- Texte fourni -
Sécurité alimentaire et sauvegarde des sociétés rurales

Le développement agricole, un atout pour l’Afrique

Par Jacques Diouf
Directeur général de l’Organisation des Nations unies pour l’alimentation et l’agriculture (FAO).

Le philosophe grec Xénophon disait que « l’agriculture est la mère de tous les arts : lorsqu’elle est bien conduite, tous les autres arts prospèrent ; mais lorsqu’elle est négligée, tous les autres arts déclinent, sur terre comme sur mer ». Pour l’avoir négligé, le monde se trouve avec 852 millions de sous-alimentés, dont quelque 200 millions en Afrique.

Le problème de la faim persiste, non en raison d’un manque de nourriture – on produit assez pour nourrir tous les habitants de la planète –, mais parce que ceux qui en ont le plus besoin sont privés des moyens de produire ou d’acheter les vivres qui leur permettraient de s’alimenter et de préserver leur dignité.

En 1996, à Rome, les chefs d’Etat et de gouvernement de la planète se sont engagés à réduire de moitié, avant 2015, le nombre de personnes souffrant de la faim. Plusieurs pays en développement ont respecté cet engagement en lançant de vastes programmes nationaux. D’autres, hélas, n’ont pas progressé, et parfois la situation alimentaire s’est même dégradée.

On se heurte souvent à un mur d’indifférence lorsqu’on évoque les bienfaits économiques d’une éradication de la faim. Pourtant, son élimination n’est pas seulement un impératif d’ordre moral ou éthique, c’est aussi une nécessité économique. La sous-alimentation affaiblit les capacités physiques et cognitives, favorise la progression de nombreuses maladies et entraîne une forte baisse de la productivité. Selon une étude de la FAO portant sur 110 pays entre 1960 et 1990, le produit intérieur brut (PIB) annuel par habitant en Afrique subsaharienne aurait pu atteindre, s’il n’y avait pas eu de malnutrition, entre 1 000 et 3 500 dollars en 1990, alors qu’il n’a pas dépassé les 800 dollars. Tout être doué de raison devrait comprendre sans difficulté l’énorme avantage, pour les producteurs de biens et de services, de la transformation de 200 millions d’affamés en consommateurs avec un pouvoir d’achat effectif.

L’Afrique est le seul continent où la production agricole par habitant a baissé au cours des vingt-cinq dernières années. C’est aussi le continent où l’agriculture a énormément souffert de politiques erronées ou inadaptées, aussi bien durant la période coloniale que dans un passé plus récent. La priorité à l’industrialisation et à la monoculture de rente a déséquilibré et fragilisé l’agriculture. Mal ciblée, l’aide extérieure n’a pas produit les effets escomptés. D’autre part, rapportée à la population, elle a baissé, passant de 43 dollars par habitant en 1983 à 30 dollars à la fin des années 1990.

- Consigne -
Prolongez l'article sur le développement agricole en Afrique en reprenant juste après sa dernière phrase.

- Données sources -

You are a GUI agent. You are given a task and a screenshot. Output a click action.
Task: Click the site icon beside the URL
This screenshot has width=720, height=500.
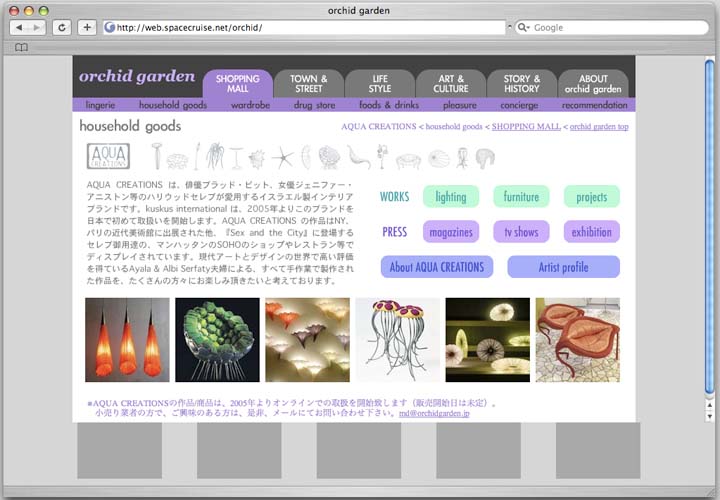click(x=110, y=27)
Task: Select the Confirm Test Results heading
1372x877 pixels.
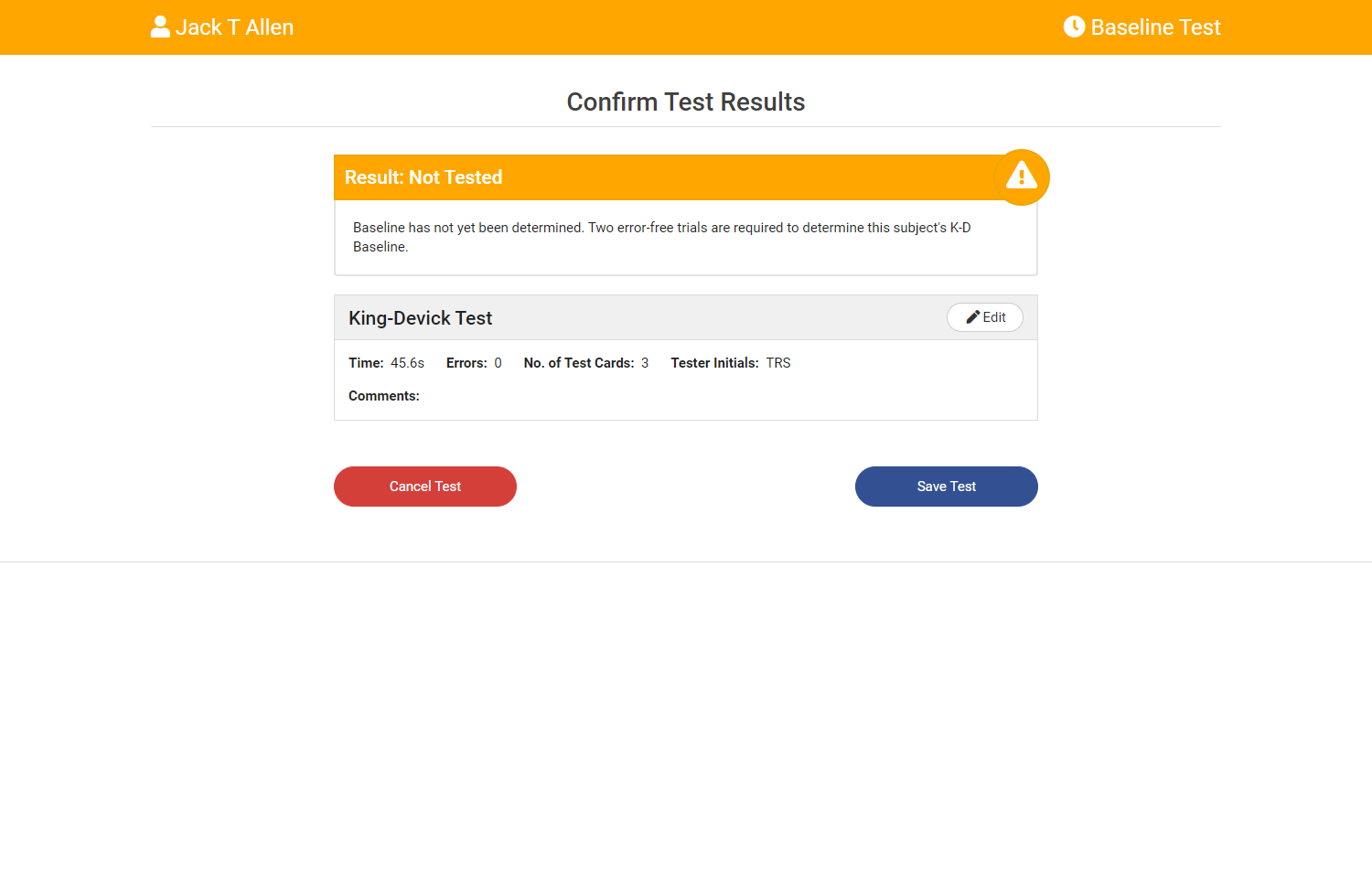Action: click(x=686, y=102)
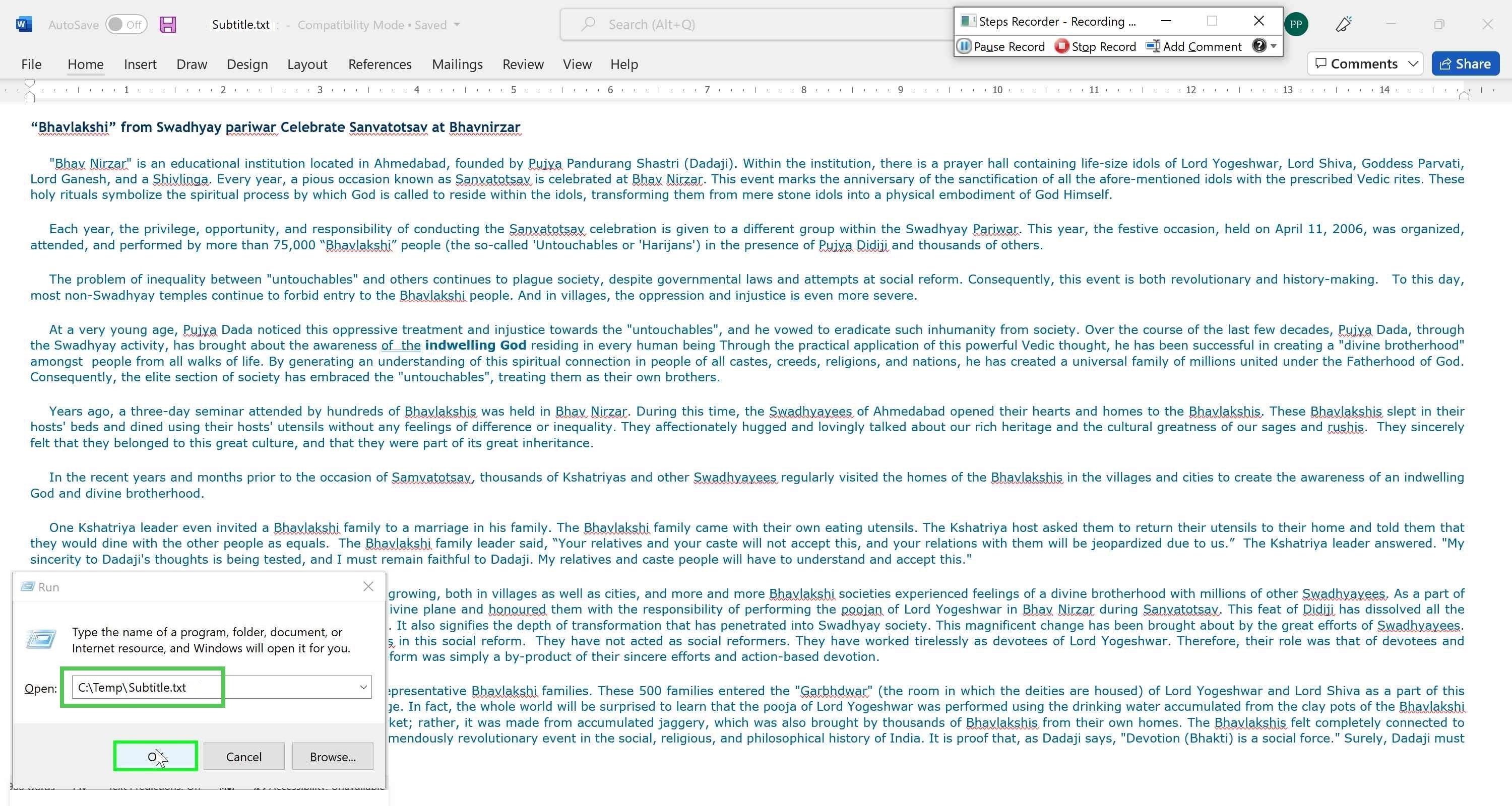Expand the Run dialog Open combo arrow
Viewport: 1512px width, 806px height.
pyautogui.click(x=363, y=687)
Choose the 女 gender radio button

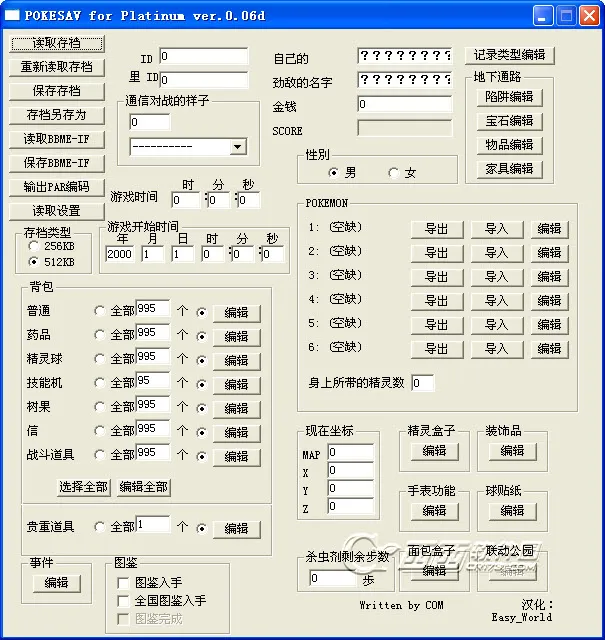pyautogui.click(x=394, y=173)
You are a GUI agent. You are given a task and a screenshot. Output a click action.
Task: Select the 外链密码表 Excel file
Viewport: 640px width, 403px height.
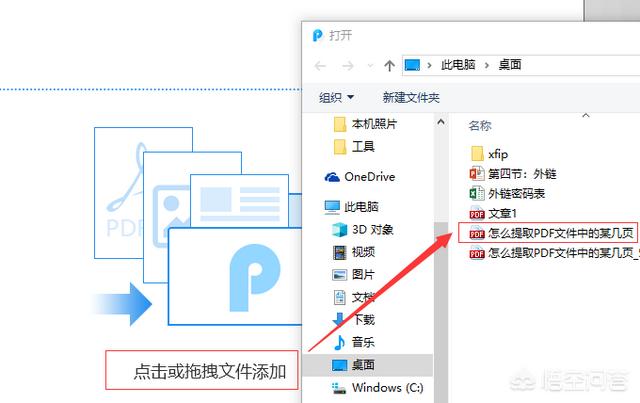[516, 193]
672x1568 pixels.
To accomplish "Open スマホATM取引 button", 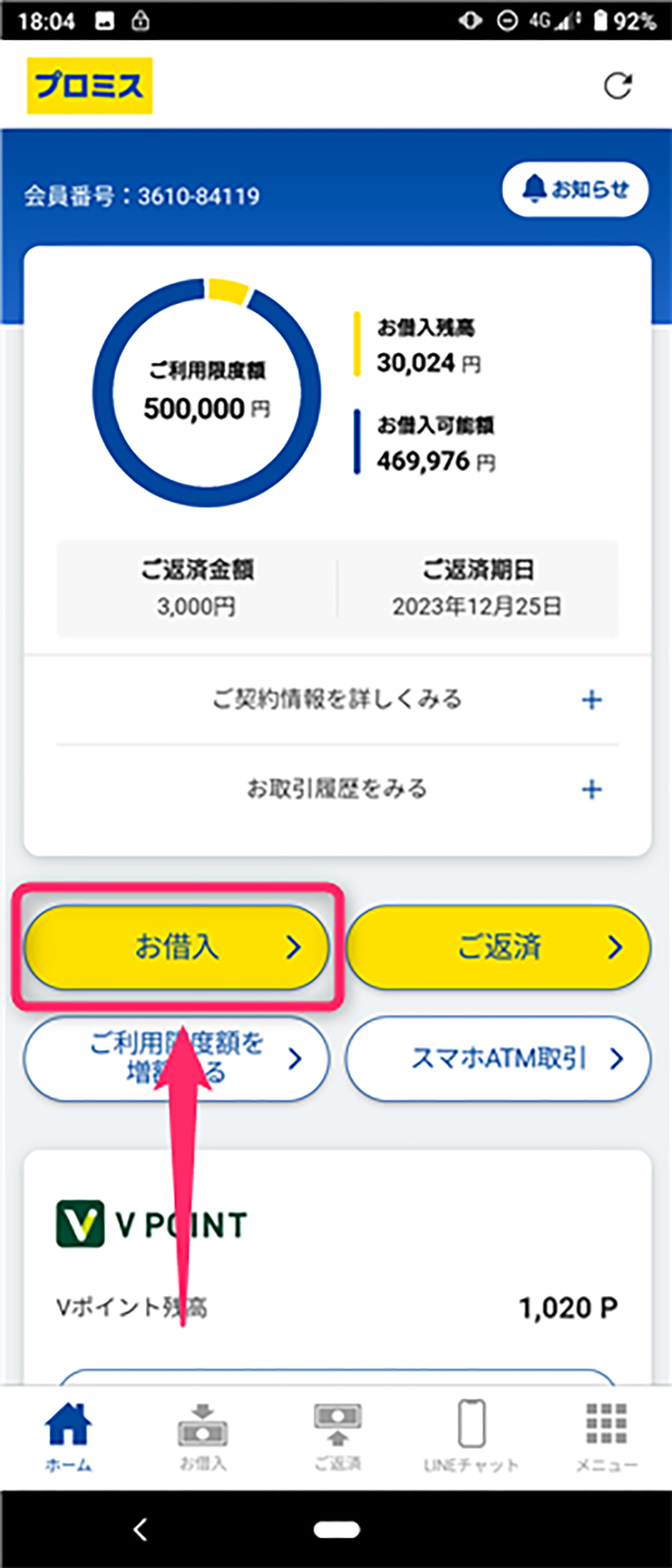I will coord(498,1059).
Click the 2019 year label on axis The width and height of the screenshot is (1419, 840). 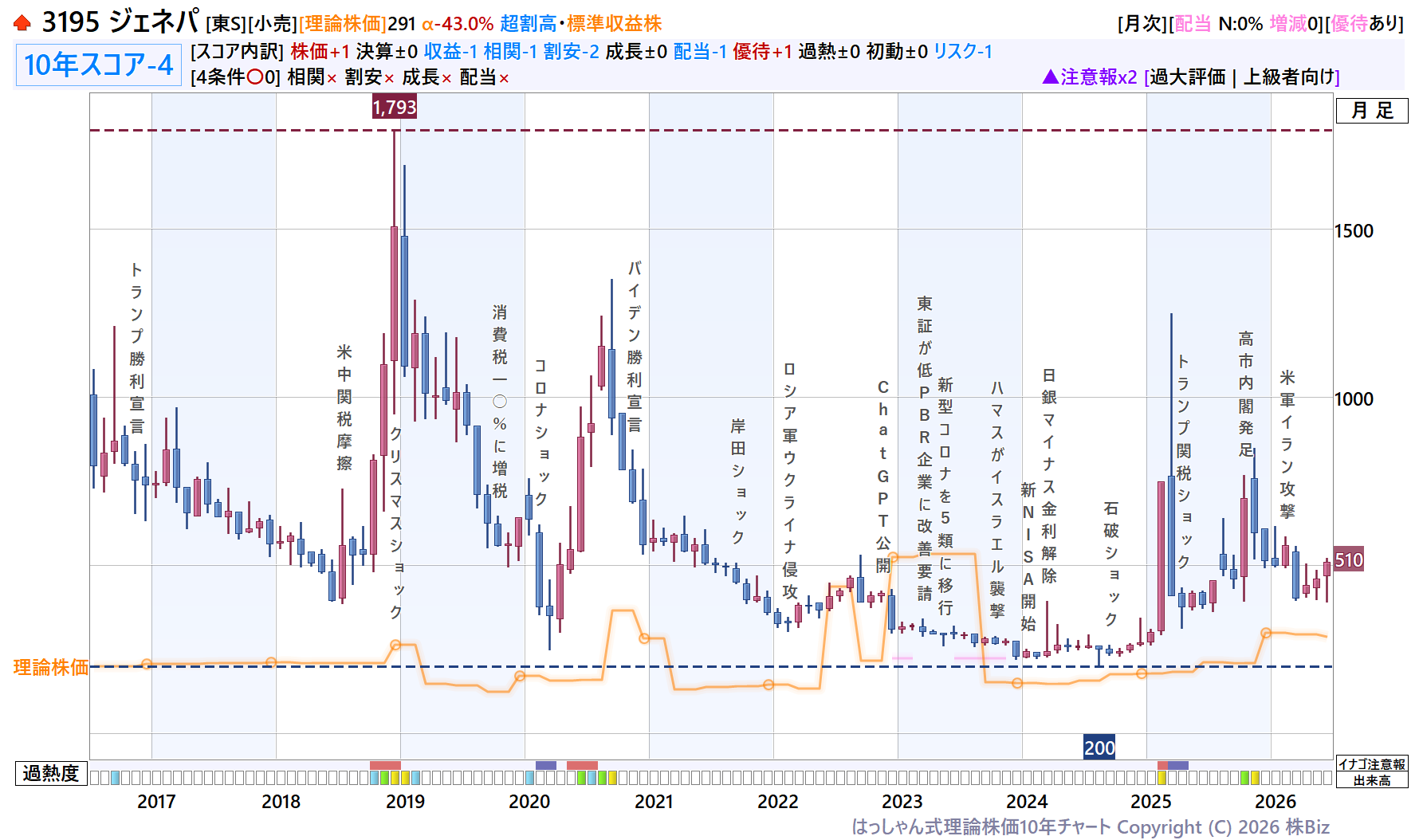pos(405,801)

- Résultat de l'exercice -
Sur les 53 pays africains, 43 disposent d’un faible revenu et connaissent un déficit alimentaire. Non seulement ils ne produisent pas assez pour nourrir leur population, mais ils n’ont pas les ressources suffisantes pour importer les aliments qui combleraient l’écart.

L’Afrique, où les moins de 15 ans représentent environ 45 % de la population, devra nourrir une population qui passera de 832 millions en 2002 à plus de 1,8 milliard en 2 050. Pour relever ce défi, il lui faudra accroître à la fois la production et la productivité agricoles. Actuellement, l’agriculture emploie 57 % de la population, assure 17 % du PIB et procure 11 % des recettes d’exportation. Elle pourrait devenir le moteur du développement économique et social si une partie plus importante des allocations budgétaires nationales lui était accordée. A cet égard, l’engagement pris par les chefs d’Etat et de gouvernement de l’Union africaine, lors du sommet de Maputo, au Mozambique, en juillet 2003, de doubler en cinq ans la part des budgets nationaux consacrés à l’agriculture et d’atteindre 10 % est très encourageant. Cette amélioration permettrait de créer la valeur ajoutée nécessaire à la croissance du PIB, avec des effets induits importants sur les secteurs secondaire et tertiaire.

Pour cela, la maîtrise de l’eau s’avère essentielle. En effet, les rendements de l’agriculture irriguée sont trois fois plus élevés que ceux de l’agriculture pluviale. Or l’Afrique n’utilise que 4 % de ses réserves d’eau disponibles avec une irrigation sur seulement 7 % des terres arables. Ce pourcentage tombe à 1,6 % en Afrique subsaharienne. En comparaison, il atteint 17 % en Asie, permettant d’irriguer 40 % des terres arables.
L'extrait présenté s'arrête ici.